Printemps combatif dans le Nord vaudois

Histoire • La grève de 1971 dans l’usine Paillard à Yverdon-les-Bains marque la forte implantation du POP dans la région, ainsi que les vives tensions qui ont miné le mouvement ouvrier à Yverdon. (Par Luca Schalbetter)

L’usine Paillard à Yverdon-les-Bains, un haut lieu de luttes ouvrières dans les années 70. (DR)

Des dissensions opposèrent la Fédération des ouvriers sur métaux et horlogers (FOMH, maintenant Unia), le POP et la Ligue Marxiste Révolutionnaire (LMR). Cet événement fera prochainement l’objet d’un mémoire de Master de Lionel Cachin, étudiant en histoire à l’Université de Lausanne.
Rappelons que l’entreprise Paillard employait alors près de 3000 employés sur ses 3 sites du Nord vaudois: Yverdon, Orbe et Sainte-Croix. On y fabriquait, entre autres, boîtes à musiques et machines à écrire. Une image de marque connue qui faisait la fierté de toute une région.

Résistance popiste

Le 23 mars 1971, la direction de l’entreprise annonce la suppression de la répartition de printemps (part de bénéfice rétribuée au personnel) à ses employés. Ni les syndicats, ni la com- mission ouvrière de l’entreprise ne sont consultés. Le lendemain, Claude Contini, alors conseiller communal popiste, tracte devant l’entreprise pour appeler à une assemblée du personnel qui a lieu le soir même au cercle ouvrier yverdonnois. La réunion du POP sera un succès, environ 200 travailleurs s’y rendront. Jean-Louis Miéville, conseiller communal, député, puis futur municipal popiste de la ville animera la séance. Lui qui a été employé de Paillard pendant de nombreuses années, membre de la commission ouvrière et licencié pour son engagement au POP. Ce n’est qu’au Locle qu’il retrouvera un emploi, suite à «l’interdiction professionnelle» émise par Paillard. Charles-André Uldry, avec plusieurs membres de la LMR, se rendirent à cette réunion et provoquèrent de graves tensions. Pourtant cette organisation était inexistante à Yverdon et composée principalement de jeunes étudiants.

Comité de défense

Le 25 mars au matin, les ouvriers se réunissent dans la cafétéria de l’entreprise et fondent un comité de défense des travailleurs. Cette manœuvre est perçue comme un contournement du syndicat pour y imposer des revendications ambitieuses (pas de suppression de la répartition de printemps, mensualisation de tous les travailleurs, augmentation des salaires, pas de représailles pour les grévistes…).

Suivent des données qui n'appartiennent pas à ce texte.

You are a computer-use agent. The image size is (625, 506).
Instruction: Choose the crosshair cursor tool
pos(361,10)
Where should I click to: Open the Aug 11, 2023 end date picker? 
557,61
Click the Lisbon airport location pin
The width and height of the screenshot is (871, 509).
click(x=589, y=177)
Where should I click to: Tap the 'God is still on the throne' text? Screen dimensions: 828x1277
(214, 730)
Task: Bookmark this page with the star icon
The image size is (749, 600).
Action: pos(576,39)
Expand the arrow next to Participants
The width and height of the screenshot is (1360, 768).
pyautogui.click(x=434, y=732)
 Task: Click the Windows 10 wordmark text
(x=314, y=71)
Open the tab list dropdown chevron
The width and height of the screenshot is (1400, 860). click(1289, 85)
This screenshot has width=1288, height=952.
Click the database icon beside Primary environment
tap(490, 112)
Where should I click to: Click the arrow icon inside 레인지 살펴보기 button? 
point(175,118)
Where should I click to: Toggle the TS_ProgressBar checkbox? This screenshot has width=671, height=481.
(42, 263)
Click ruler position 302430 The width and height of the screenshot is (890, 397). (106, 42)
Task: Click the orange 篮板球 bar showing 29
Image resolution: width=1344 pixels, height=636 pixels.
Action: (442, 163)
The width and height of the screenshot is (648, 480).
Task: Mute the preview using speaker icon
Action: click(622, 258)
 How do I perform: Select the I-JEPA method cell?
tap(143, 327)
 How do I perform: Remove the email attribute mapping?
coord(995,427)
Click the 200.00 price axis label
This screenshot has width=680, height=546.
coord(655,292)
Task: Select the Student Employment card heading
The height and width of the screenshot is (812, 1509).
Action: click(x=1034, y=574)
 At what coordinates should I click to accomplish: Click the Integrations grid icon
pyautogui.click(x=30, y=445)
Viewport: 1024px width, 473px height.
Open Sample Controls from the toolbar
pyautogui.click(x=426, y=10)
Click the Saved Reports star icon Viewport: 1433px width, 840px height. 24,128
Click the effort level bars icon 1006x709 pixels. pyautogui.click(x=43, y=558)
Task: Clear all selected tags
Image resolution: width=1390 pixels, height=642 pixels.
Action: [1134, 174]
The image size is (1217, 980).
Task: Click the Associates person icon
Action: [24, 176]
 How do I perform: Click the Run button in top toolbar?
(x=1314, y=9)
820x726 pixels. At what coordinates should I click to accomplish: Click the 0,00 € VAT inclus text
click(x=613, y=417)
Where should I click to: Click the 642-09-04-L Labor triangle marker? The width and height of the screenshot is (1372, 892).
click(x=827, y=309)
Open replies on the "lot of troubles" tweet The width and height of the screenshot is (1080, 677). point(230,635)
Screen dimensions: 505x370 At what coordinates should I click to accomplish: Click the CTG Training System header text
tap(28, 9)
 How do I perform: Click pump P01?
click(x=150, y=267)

Le soir même, la FOMH convoque une assemblée avec ses membres. On y dénombre 700 participants, dont un nombre important de militants de la LMR et d’ouvriers non-syndiqués. Charles-André Uldry prend la parole, contre l’avis des permanents syndicaux, et les tensions sont vives. Le syndicat présentant d’autres revendications, les travailleurs contraindront leur organisation à porter celles qui émanaient de leur réunion du matin dans l’entreprise. Même procédé à Orbe, alors qu’à Ste- Croix, les revendications syndicales sont d’abord acceptées par le personnel avant d’être contestées par la suite.

Revendications ouvrières

Quatre jours plus tard, une délégation du syndicat et de la commission ouvrière rencontre la direction de Paillard. Il y est décidé de régler le conflit via une procédure conventionnelle d’arbitrage, dans un tribunal. Les travailleurs y voient une grave trahison de la part de la FOMH, qui ne lutte pas mais abdique. Le comité des travailleurs voit cette procédure comme largement favorable au patronat, en écrivant dans un tract «il est préférable (s-e: pour les employeurs) de faire face à un magistrat de l’ordre judiciaire ou à l’office de conciliation plutôt qu’à un mouvement de travailleurs organisés».

S’ensuit une longue bataille de tracts et articles de presse entre la FOMH, le Comité des travailleurs, le POP et la LMR. Le POP, lui, apporte son soutien au Comité des travailleurs mais aussi à la FOMH, notamment dans les colonnes de la Voix ouvrière, ancêtre de l’actuel Gauchebdo. Les décisions tombent à la fin du mois d’avril, les revendications ouvrières sont partiellement acceptées. Il y aura de petites augmentations de salaires, une mensualisation généralisée et engagement de non-représailles envers les grévistes. Ce dernier point ne sera pas respecté par la direction. Les ouvriers seront informés du verdict 5 jours après la décision, par des assemblées de la FOMH qui réuniront 1300 employés.

Celle-ci se montrera «pleinement satisfaite» de sa victoire au tribunal. Le Comité des travailleurs et le POP parleront d’une satisfaction partielle. Alors que la LMR continuera d’accuser le syndicat de «trahison».